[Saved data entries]
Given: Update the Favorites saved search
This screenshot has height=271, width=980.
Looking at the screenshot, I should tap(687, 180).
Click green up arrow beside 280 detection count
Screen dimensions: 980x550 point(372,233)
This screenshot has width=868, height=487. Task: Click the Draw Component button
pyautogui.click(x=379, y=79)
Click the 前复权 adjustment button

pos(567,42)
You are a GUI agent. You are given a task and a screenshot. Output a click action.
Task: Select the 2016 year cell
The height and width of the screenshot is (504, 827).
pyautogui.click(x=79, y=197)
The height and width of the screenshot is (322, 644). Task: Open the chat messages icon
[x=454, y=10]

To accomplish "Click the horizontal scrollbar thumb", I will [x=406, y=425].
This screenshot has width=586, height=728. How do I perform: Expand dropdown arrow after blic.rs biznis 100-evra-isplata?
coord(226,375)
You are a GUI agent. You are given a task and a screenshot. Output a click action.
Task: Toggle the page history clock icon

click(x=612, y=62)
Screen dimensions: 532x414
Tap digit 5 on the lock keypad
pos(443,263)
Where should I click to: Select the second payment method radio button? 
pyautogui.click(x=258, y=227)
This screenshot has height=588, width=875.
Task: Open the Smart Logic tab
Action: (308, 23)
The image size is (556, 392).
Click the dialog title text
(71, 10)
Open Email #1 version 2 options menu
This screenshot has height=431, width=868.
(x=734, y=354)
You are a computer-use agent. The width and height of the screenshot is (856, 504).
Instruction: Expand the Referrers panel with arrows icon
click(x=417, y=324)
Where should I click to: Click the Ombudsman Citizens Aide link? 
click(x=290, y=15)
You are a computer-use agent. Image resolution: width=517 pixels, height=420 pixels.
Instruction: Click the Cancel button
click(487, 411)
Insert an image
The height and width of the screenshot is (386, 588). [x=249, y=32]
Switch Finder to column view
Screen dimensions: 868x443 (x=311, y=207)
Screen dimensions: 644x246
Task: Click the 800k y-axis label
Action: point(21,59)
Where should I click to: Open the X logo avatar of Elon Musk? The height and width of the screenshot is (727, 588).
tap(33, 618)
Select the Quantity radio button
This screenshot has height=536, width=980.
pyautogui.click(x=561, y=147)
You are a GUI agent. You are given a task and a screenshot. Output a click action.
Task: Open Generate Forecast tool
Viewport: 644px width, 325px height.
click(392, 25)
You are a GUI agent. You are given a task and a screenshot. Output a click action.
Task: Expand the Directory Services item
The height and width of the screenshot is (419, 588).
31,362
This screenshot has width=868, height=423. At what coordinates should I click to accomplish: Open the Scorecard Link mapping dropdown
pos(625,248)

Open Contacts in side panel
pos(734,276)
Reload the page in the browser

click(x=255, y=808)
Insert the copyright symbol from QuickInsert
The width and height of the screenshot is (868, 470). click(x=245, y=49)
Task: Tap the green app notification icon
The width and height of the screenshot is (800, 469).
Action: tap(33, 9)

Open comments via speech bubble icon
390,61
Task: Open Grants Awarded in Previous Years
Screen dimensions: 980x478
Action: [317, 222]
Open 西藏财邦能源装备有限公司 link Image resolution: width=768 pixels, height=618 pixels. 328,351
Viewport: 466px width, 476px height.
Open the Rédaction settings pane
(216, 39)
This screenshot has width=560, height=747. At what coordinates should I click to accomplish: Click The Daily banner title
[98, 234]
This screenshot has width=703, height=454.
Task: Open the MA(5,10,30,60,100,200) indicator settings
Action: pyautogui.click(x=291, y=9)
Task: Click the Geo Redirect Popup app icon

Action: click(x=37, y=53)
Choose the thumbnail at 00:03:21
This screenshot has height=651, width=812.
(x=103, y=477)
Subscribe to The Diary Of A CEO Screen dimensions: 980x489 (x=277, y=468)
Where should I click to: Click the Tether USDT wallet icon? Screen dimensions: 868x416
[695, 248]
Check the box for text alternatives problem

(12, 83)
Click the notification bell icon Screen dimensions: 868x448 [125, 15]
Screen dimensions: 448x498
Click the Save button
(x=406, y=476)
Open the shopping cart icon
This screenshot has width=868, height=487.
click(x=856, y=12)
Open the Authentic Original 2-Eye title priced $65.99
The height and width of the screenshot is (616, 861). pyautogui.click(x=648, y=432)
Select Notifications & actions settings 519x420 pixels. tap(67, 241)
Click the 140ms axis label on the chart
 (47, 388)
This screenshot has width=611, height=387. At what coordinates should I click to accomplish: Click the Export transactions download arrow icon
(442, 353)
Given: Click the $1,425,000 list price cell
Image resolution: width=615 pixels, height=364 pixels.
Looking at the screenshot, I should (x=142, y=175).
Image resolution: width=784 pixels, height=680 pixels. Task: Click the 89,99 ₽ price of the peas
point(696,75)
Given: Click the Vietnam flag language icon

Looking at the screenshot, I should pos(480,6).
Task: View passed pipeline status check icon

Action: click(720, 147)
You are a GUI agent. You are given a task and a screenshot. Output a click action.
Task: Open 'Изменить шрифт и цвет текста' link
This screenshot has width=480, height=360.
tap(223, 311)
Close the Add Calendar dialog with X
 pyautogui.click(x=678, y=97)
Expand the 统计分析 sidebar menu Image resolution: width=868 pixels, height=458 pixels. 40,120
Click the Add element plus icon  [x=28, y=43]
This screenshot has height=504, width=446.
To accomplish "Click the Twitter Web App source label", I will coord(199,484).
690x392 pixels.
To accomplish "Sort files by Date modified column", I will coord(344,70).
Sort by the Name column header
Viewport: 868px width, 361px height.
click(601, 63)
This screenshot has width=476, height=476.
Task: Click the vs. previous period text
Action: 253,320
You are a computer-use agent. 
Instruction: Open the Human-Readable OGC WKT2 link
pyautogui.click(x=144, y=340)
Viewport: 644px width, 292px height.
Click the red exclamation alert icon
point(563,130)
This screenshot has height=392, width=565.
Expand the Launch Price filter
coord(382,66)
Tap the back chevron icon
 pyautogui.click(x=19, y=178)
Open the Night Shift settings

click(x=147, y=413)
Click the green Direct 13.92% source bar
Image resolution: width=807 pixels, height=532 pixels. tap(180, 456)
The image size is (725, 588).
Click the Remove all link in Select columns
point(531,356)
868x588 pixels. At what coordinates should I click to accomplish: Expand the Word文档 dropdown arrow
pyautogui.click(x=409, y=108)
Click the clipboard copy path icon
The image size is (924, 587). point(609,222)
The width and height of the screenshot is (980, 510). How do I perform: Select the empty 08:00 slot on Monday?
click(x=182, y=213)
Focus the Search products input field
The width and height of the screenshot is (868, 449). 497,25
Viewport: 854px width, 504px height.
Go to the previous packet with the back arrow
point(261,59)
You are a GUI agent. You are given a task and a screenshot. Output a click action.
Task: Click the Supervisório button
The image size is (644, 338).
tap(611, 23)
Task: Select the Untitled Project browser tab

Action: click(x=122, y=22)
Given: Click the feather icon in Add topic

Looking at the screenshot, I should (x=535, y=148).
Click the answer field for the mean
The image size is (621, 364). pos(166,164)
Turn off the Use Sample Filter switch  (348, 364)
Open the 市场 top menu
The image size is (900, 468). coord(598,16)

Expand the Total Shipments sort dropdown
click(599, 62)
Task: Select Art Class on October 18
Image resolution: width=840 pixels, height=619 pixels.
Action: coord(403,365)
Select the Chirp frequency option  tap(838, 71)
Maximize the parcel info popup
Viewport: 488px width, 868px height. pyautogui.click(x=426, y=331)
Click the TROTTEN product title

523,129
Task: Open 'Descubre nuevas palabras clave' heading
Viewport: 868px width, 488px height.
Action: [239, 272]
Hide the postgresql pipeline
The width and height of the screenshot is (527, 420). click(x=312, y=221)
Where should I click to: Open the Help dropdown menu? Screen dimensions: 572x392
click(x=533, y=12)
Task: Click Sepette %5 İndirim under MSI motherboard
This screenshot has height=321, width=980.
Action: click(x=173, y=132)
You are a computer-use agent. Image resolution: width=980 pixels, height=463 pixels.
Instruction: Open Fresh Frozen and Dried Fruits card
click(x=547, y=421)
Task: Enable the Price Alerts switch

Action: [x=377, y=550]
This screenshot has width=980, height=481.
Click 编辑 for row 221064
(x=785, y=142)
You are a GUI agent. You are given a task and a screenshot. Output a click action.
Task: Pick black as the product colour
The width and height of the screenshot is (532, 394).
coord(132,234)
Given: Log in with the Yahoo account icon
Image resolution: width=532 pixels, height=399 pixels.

(EXERCISE DESCRIPTION):
Within the records, on how many lines does the word "cell" appear? Provide the number alone.

(YOUR RESPONSE):
2